Will Feuer, The Wall Street Journal
Mouse
In the first quarter of 2022, Disney reported making $6.7 billion from its Parks, Experiences and Products segment, up from $3.2 billion in the same quarter a year ago and a massively encouraging signal that people are returning to the parks at the levels they had before the pandemic. In the same quarter of 2019, Disney made $6.2 billion from its parks’ business. While there is still a reservation system in place to limit attendance, new attractions and additions to the parks mean the overall capacity for guests will be going up.
Macau
Macau’s 41 casinos hauled in $36 billion in gaming revenue in 2019, vastly more than the Vegas Strip made with $6 billion from 144 casinos. But Macau is in a state of change, thanks to pressures from Beijing: The city saw a decline of 56 percent in revenue in 2020, and the number of monthly visitors has collapsed from regularly north of 3 million before the pandemic to fewer than 1 million recently. As a result, the unemployment rate jumped from an average of 2 percent over the past decade to 4.6 percent in the three months ending in March.
Imports
A new report from the National Retail Federation reports that 2.34 million TEU moved through American ports in March, up 10.8 percent from the month of February and up 3.2 percent year over year. That would also be a record: The previous record for volume was 2.33 million TEU set in May of 2021. This coming June, ports are projected to handle 2.29 million TEU, and July ports are right now projected to field 2.31 million TEU. This bodes well for importers, as increasing consumer spending will help protect them against the effects of supply chain delays, rising freight costs and potential complications in some upcoming labor negotiations on the West Coast.
Cardinals
While the overwhelming majority of the millions of cardinals in the United States are red, something like 10 to 15 of them are yellow. That’s an absurd number, but it’s based on the rare sighting of a yellow cardinal every now and again. Given that it’s a one-in-a-million mutation, the discovery of one such bird in Gainesville, Florida, in the vicinity of the University of Florida campus is great news. Only about three yellow cardinal sightings are reported per year.
Invasive Species
A new study in India looked at 330 species out of over 2,000 invasive species in India.

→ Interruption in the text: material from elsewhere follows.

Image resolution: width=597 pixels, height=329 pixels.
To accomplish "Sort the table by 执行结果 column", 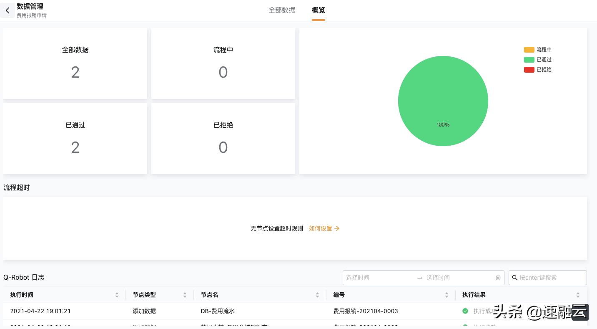I will [x=578, y=295].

Looking at just 10 of those 330 species, the total damage to the Indian economy was estimated to be some $127.3 billion over the past 60 years. Overall, based on the size of the Indian economy, the country is believed to have spent $3.4 trillion on invasive species over the past six decades. The worst offenders are Parthenium hysterophorus, a carrot grass, as well as Leucaena leucocephala, a river tamarind, and then Oreochromis mossambicus, a fish known as the Mozambique tilapia.